君の物語 21 世話のかかる奴
憂鬱に追われながら台所に立つ夕暮れ。
思わず背後のソファにすがりたくなる。運が良ければ、くつろぎながら外を眺めているルゥがいるから。
近づいて跪き、手を添えて伺いを立てる。ちらっと私を一べつしてそのままでいてくれたら「いいよ」の合図。
…たぶん。
香ばしい肉球を嗅いでから、温かく柔らかい横腹に頬を寄せる。滑らかで美しい毛並みに掌を埋め、じっと温もりを感じさせてもらう。
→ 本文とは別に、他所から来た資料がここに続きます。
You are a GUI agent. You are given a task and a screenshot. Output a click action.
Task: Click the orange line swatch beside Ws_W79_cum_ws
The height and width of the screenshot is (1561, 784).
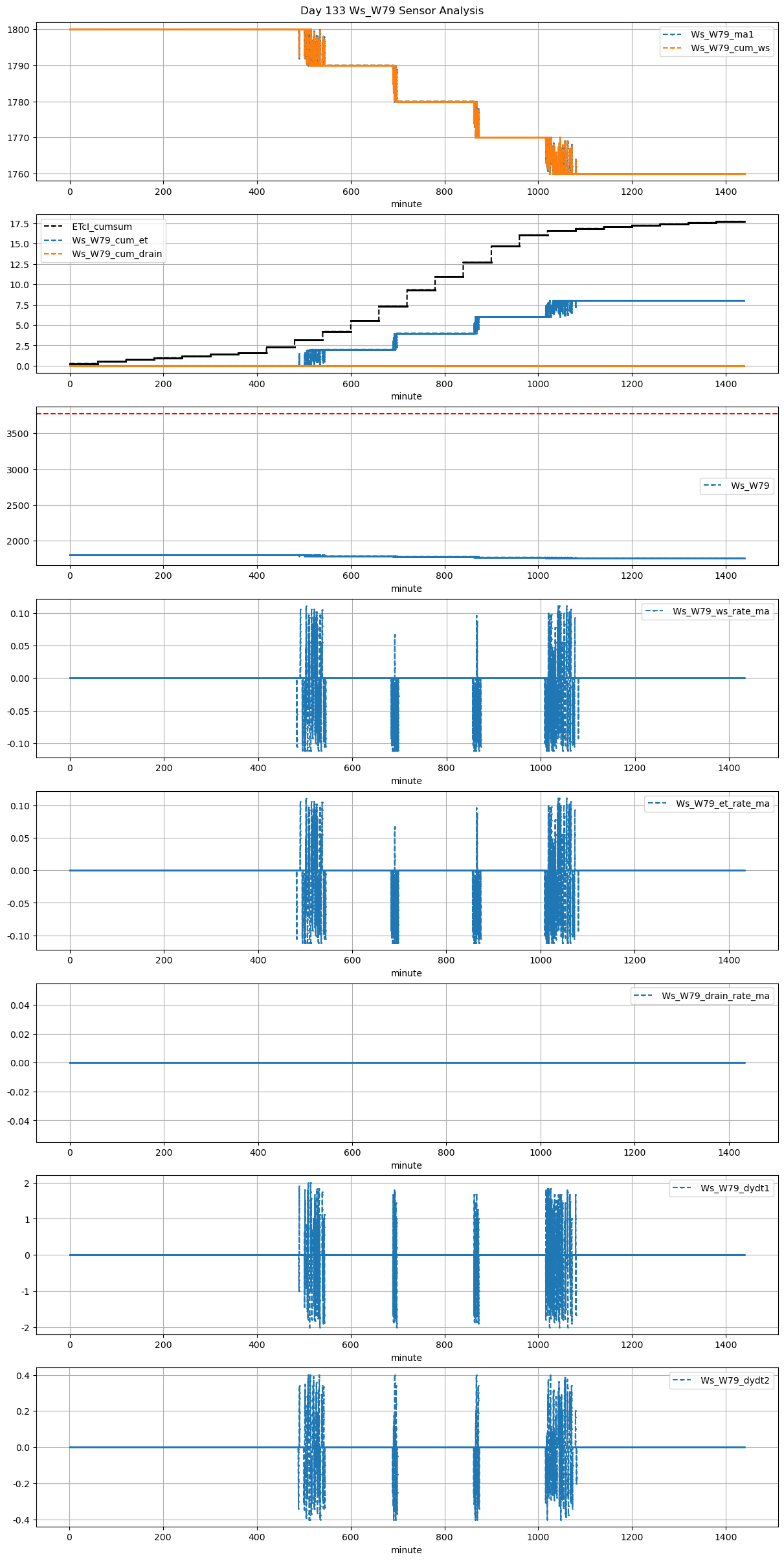(x=673, y=48)
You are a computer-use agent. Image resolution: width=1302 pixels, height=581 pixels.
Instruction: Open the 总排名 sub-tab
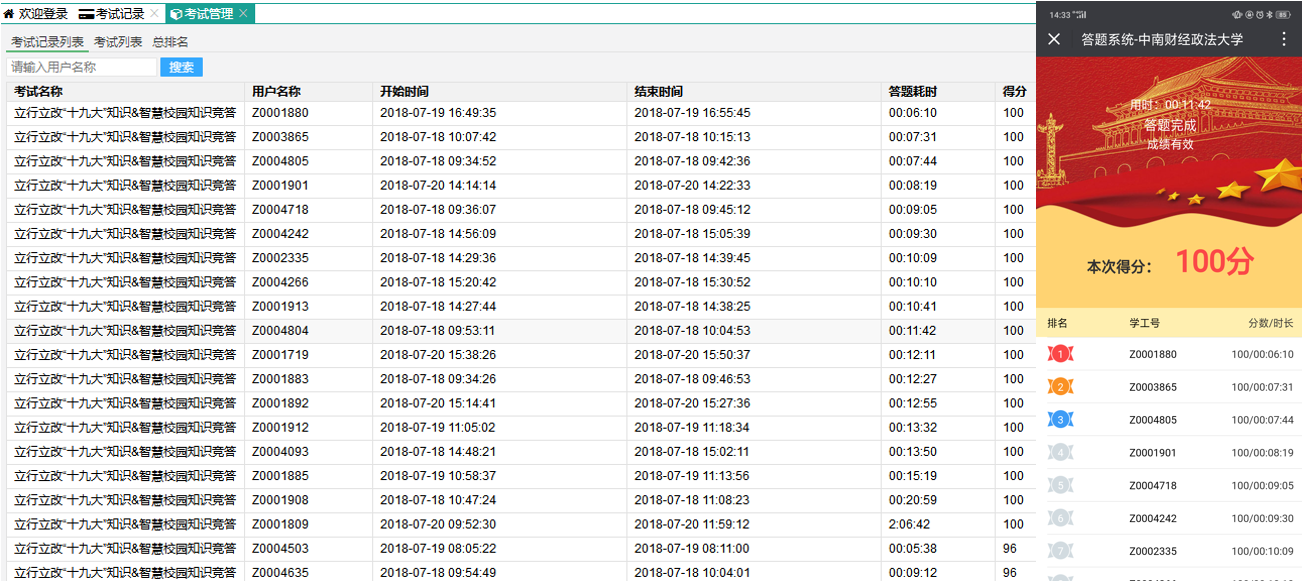[170, 42]
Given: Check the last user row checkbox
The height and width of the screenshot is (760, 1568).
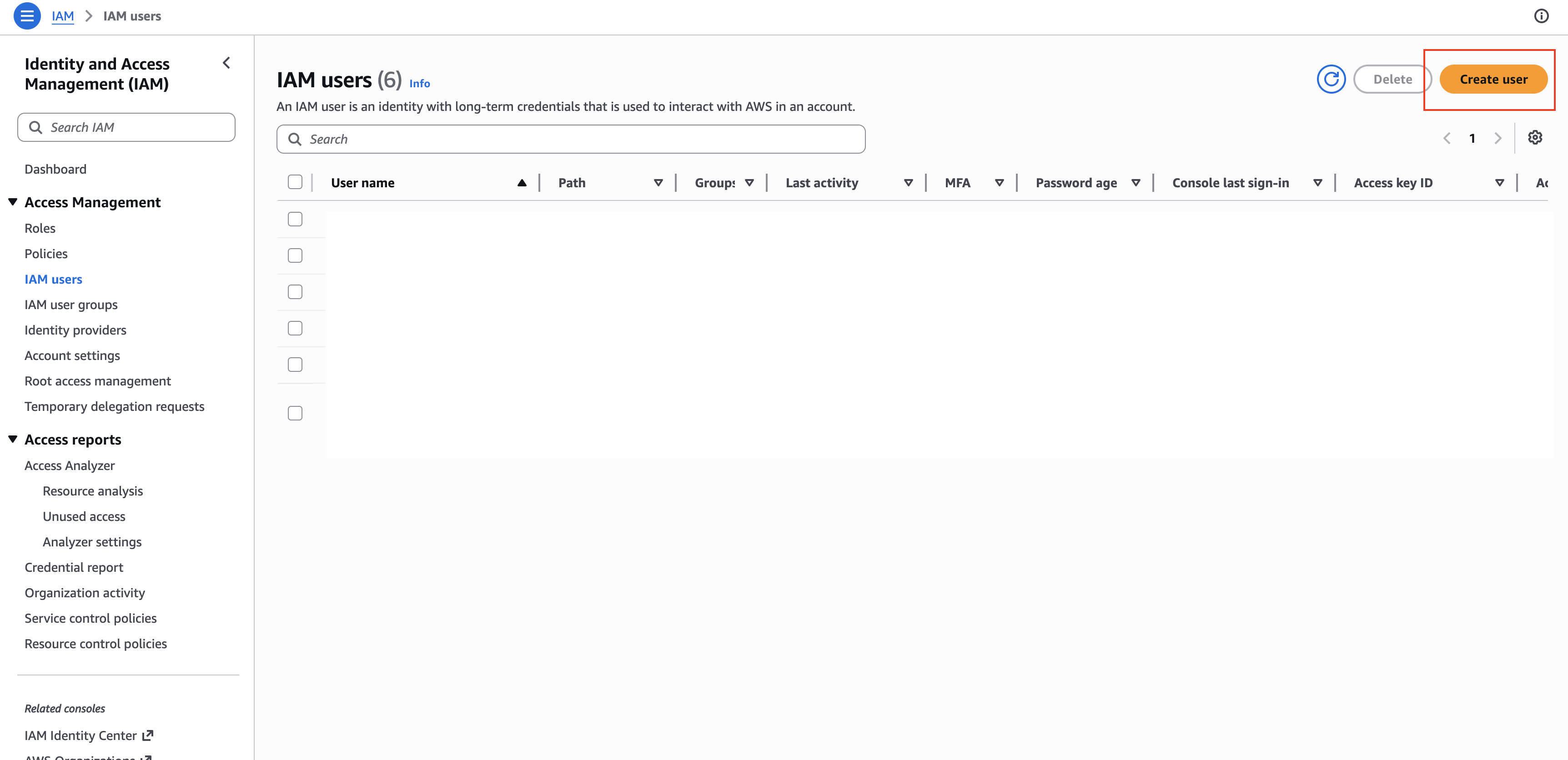Looking at the screenshot, I should tap(295, 413).
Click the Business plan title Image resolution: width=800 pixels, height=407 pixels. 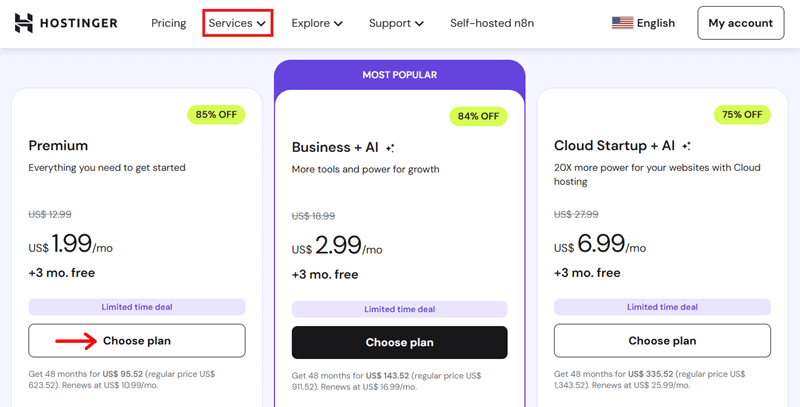point(335,147)
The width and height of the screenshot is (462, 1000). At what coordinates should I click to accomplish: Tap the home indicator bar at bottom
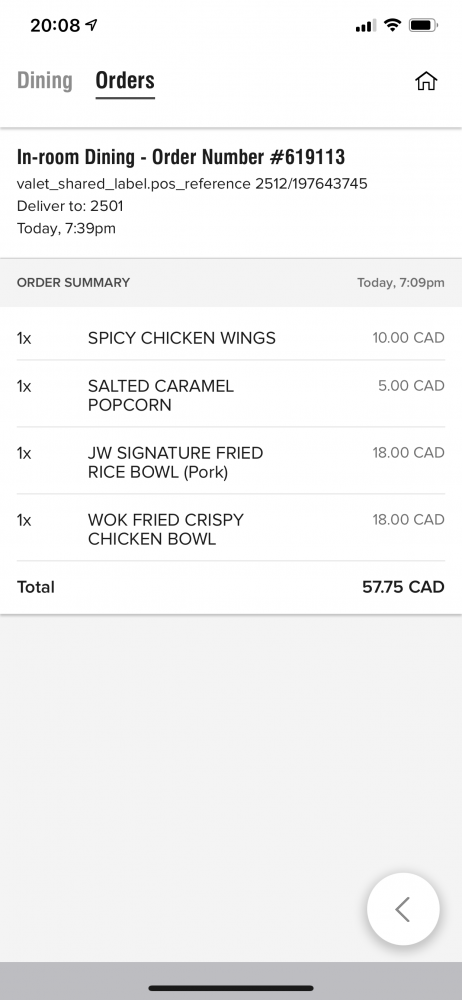tap(231, 988)
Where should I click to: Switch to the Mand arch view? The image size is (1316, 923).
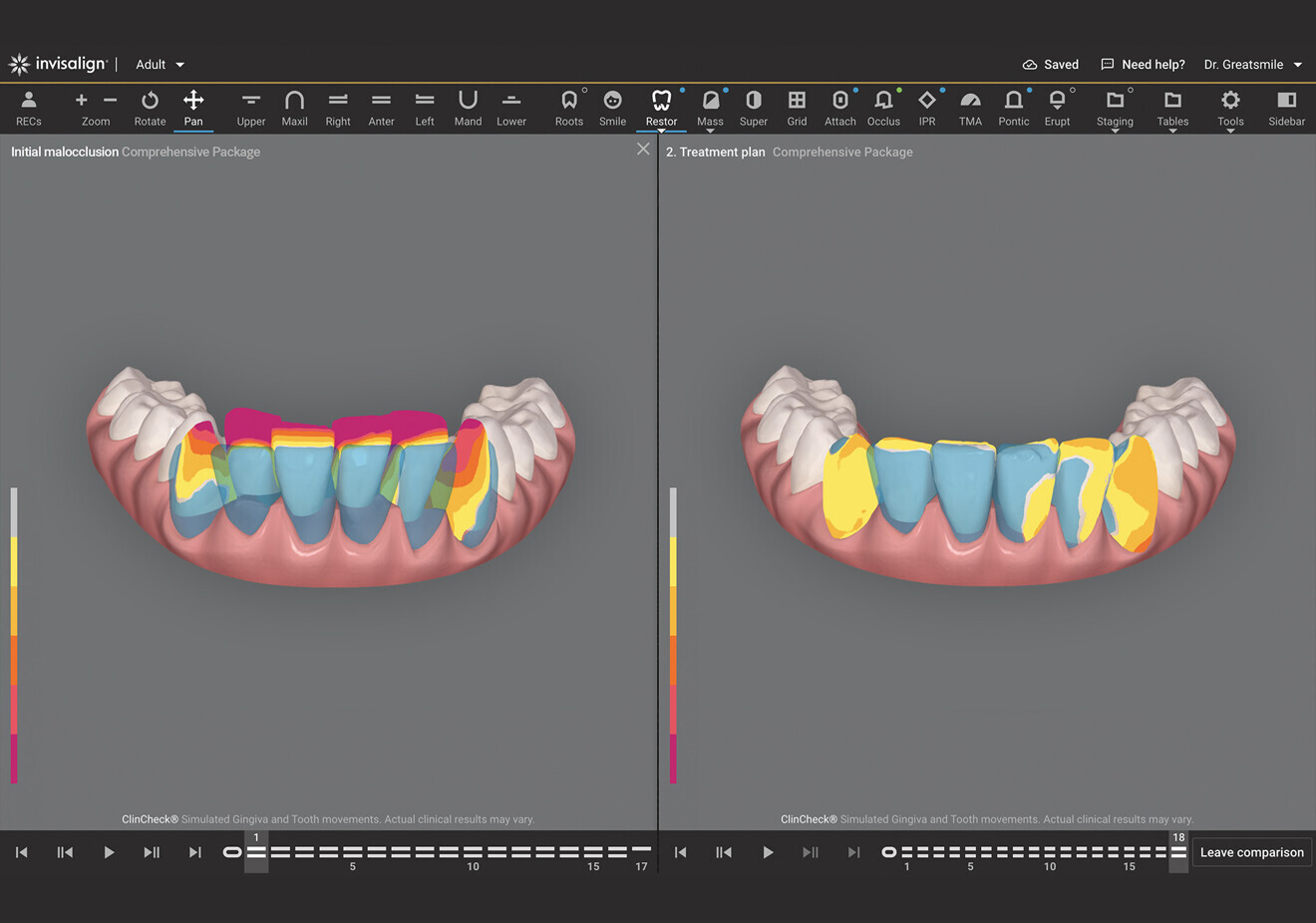point(468,108)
普段は触らせてくれないくせに、こんな時は私の方から離れるまで黙って動かずにいてくれる。
君はどうしてこんなに優しいのか
長い時間こうしているのはルゥに負担がかかるし、私もやらなければならないことがある。
ぐぐっと自分に気合を入れて立ち上がる。
「ありがとう。」
すかさず毛繕いを開始する。
申し訳ないけど、これは手伝えない。
「毛を乱しちゃってすみません。」
私には目もくれず、スチャッ、スチャッと毛繕いする。
〈 しょうがないな 〉
と、聞こえてきそうだ。
ルゥには時々、こんなふうにお世話になっていた。